### Exercise material

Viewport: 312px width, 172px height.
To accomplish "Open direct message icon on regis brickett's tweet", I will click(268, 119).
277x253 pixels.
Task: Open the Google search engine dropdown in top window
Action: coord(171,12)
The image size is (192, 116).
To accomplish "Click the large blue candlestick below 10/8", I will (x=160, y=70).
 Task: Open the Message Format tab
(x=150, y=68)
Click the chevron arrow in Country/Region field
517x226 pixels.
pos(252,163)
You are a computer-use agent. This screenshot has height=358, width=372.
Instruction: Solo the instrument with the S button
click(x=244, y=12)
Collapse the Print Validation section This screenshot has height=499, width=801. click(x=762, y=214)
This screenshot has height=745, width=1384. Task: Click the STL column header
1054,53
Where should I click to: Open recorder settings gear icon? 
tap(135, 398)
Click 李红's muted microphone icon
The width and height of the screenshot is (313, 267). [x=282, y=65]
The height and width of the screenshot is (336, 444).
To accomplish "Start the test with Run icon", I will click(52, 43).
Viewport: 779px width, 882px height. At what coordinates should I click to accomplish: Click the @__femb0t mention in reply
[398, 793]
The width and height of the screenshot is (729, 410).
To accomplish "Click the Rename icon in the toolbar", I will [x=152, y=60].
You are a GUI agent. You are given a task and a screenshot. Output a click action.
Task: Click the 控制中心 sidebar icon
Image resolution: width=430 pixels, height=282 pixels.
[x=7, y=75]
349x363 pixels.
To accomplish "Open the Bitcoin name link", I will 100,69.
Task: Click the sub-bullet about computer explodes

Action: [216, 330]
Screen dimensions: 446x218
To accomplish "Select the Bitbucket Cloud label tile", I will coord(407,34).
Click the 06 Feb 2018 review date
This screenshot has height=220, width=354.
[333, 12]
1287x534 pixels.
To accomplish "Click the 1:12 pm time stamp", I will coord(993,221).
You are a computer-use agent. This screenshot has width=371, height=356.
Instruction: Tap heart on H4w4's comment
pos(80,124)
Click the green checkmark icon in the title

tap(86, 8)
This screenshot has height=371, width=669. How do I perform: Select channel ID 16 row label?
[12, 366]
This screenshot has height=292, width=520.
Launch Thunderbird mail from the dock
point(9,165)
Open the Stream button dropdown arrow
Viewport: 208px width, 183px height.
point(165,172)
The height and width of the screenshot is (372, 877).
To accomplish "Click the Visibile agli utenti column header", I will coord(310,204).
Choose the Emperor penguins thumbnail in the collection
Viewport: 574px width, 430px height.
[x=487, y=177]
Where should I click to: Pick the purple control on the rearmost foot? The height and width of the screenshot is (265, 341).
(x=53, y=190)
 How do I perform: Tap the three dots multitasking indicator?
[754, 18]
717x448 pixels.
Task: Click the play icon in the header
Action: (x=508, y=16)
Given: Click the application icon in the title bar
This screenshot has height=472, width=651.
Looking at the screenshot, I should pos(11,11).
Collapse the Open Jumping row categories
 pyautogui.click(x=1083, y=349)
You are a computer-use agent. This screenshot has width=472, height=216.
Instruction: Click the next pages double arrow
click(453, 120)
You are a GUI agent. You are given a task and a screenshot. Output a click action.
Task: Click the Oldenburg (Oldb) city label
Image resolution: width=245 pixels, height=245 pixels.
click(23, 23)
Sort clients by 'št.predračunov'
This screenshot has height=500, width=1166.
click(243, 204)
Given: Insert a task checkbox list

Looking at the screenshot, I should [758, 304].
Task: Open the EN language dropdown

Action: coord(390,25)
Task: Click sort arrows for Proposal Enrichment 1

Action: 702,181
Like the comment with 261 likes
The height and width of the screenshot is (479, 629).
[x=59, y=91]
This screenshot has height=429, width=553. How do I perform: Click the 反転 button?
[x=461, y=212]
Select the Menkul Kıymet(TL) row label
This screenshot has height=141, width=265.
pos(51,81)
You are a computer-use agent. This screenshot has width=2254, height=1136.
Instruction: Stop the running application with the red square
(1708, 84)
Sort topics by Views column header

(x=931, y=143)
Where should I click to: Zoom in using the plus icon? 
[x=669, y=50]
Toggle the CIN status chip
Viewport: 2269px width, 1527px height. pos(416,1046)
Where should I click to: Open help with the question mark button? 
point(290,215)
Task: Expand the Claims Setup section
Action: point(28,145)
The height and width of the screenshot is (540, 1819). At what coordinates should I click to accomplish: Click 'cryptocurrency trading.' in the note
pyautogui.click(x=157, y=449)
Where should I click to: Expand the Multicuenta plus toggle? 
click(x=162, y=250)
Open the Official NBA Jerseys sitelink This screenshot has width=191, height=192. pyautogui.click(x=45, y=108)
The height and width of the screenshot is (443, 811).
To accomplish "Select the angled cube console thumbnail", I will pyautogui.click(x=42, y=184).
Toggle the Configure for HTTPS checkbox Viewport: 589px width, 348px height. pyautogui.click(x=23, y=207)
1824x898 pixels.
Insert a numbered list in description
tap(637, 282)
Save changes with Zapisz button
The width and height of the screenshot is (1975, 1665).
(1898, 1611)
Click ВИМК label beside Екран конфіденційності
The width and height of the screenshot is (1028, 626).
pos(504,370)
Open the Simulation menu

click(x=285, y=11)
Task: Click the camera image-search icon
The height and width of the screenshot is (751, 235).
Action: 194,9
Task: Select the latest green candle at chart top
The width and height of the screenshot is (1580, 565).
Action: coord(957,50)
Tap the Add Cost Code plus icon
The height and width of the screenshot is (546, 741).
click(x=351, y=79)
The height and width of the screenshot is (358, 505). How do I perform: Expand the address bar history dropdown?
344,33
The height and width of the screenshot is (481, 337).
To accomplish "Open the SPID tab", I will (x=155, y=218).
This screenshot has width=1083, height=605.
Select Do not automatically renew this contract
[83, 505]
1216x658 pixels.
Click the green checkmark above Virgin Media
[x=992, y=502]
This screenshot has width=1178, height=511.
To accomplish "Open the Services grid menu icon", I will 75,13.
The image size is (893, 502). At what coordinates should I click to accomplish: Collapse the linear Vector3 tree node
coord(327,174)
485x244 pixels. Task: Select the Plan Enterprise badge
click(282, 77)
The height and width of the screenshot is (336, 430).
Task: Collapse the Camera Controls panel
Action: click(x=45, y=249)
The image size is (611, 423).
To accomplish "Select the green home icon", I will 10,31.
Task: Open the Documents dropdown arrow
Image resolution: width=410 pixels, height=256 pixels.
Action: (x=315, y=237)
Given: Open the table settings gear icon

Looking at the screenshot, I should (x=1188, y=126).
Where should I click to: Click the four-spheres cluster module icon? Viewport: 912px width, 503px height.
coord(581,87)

### Given exercise
Count the lines in the entries above that contain the word "gear" and reply with only the number.

### Result for this exercise
2